[THE DATA]:
++++++

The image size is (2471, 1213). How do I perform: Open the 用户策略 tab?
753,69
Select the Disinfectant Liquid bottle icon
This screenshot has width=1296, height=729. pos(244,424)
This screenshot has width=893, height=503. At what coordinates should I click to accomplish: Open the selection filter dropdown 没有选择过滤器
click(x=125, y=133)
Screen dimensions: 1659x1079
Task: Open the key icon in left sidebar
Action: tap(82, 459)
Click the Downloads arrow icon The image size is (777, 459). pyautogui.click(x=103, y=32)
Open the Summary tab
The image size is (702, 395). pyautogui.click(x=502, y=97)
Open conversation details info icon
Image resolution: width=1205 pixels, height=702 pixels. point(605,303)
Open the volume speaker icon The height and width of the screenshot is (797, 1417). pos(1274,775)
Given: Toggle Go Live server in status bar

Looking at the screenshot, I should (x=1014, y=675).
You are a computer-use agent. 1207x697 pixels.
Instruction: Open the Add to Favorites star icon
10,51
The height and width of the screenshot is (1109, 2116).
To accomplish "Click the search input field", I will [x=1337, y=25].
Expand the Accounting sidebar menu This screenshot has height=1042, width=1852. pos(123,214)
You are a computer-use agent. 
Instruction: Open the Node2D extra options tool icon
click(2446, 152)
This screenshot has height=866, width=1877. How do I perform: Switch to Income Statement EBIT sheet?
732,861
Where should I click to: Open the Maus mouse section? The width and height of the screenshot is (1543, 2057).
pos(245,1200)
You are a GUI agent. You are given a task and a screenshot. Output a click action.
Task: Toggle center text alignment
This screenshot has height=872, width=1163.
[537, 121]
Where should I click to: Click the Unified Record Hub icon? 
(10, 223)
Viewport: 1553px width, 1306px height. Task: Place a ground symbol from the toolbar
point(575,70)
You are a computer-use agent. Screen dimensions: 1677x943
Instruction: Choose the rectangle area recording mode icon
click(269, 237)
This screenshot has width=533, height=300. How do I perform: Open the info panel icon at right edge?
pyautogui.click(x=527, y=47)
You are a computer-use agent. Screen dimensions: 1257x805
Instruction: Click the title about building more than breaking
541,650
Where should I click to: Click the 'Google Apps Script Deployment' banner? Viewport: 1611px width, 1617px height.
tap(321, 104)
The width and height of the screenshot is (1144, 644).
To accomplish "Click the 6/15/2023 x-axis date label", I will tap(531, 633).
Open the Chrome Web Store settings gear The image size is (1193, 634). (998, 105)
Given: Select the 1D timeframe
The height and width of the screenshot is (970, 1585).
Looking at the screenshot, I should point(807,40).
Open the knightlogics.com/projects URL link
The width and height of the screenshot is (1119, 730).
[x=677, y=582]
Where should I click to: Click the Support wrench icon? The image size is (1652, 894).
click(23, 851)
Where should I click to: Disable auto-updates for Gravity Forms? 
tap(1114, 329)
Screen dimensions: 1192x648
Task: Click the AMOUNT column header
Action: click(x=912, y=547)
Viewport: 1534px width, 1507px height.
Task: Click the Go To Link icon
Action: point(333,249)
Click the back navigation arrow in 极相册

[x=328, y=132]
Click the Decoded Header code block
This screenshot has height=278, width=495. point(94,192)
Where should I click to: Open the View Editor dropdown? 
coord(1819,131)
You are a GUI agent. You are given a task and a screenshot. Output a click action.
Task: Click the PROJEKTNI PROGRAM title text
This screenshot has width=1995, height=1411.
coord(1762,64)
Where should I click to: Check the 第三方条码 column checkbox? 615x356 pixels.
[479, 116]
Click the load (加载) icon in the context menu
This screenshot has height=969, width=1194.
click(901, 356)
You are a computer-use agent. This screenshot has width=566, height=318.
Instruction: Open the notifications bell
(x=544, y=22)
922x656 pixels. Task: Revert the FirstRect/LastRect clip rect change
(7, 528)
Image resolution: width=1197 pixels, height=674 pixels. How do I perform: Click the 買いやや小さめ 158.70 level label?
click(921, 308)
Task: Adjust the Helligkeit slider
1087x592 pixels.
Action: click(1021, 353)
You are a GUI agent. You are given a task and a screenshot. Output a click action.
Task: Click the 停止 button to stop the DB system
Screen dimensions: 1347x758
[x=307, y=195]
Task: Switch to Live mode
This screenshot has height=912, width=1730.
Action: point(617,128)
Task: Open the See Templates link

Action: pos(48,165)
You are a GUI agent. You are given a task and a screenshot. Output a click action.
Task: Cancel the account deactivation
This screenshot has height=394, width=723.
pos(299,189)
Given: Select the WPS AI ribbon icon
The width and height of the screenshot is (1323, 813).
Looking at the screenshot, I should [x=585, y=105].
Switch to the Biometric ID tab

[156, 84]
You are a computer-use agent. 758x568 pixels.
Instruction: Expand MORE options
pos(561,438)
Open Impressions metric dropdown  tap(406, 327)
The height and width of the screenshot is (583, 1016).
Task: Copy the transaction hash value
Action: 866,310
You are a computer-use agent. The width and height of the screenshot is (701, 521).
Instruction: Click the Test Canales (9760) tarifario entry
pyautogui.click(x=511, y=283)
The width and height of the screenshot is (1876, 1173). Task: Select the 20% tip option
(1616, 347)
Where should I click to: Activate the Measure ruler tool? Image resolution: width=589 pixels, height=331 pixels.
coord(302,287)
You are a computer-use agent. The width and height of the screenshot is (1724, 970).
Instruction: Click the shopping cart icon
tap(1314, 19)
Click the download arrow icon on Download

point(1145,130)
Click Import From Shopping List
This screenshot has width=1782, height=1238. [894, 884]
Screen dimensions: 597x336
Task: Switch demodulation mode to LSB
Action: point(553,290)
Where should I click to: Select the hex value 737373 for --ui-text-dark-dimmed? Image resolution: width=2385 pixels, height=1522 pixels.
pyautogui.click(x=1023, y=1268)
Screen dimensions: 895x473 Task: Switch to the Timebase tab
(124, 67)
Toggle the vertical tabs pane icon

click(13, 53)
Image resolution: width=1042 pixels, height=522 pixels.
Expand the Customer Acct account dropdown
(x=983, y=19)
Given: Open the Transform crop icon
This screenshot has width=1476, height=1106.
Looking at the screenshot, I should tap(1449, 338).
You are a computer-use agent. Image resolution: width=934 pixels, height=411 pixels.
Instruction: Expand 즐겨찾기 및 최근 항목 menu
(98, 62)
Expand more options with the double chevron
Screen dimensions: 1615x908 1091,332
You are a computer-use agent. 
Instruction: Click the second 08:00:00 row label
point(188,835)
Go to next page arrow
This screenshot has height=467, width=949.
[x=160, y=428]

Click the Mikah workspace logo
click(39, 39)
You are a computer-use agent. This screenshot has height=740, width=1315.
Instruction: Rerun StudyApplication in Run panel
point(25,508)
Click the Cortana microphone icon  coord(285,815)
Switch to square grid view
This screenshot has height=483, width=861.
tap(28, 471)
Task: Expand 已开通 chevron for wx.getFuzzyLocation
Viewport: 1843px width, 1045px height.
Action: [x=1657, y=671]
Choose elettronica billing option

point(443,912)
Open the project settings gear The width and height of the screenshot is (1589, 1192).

++++++

Return every line of the preceding records in which the word "gear" appears.

Open the Chrome Web Store settings gear The image size is (1193, 634). (998, 105)
Open the project settings gear The width and height of the screenshot is (1589, 1192).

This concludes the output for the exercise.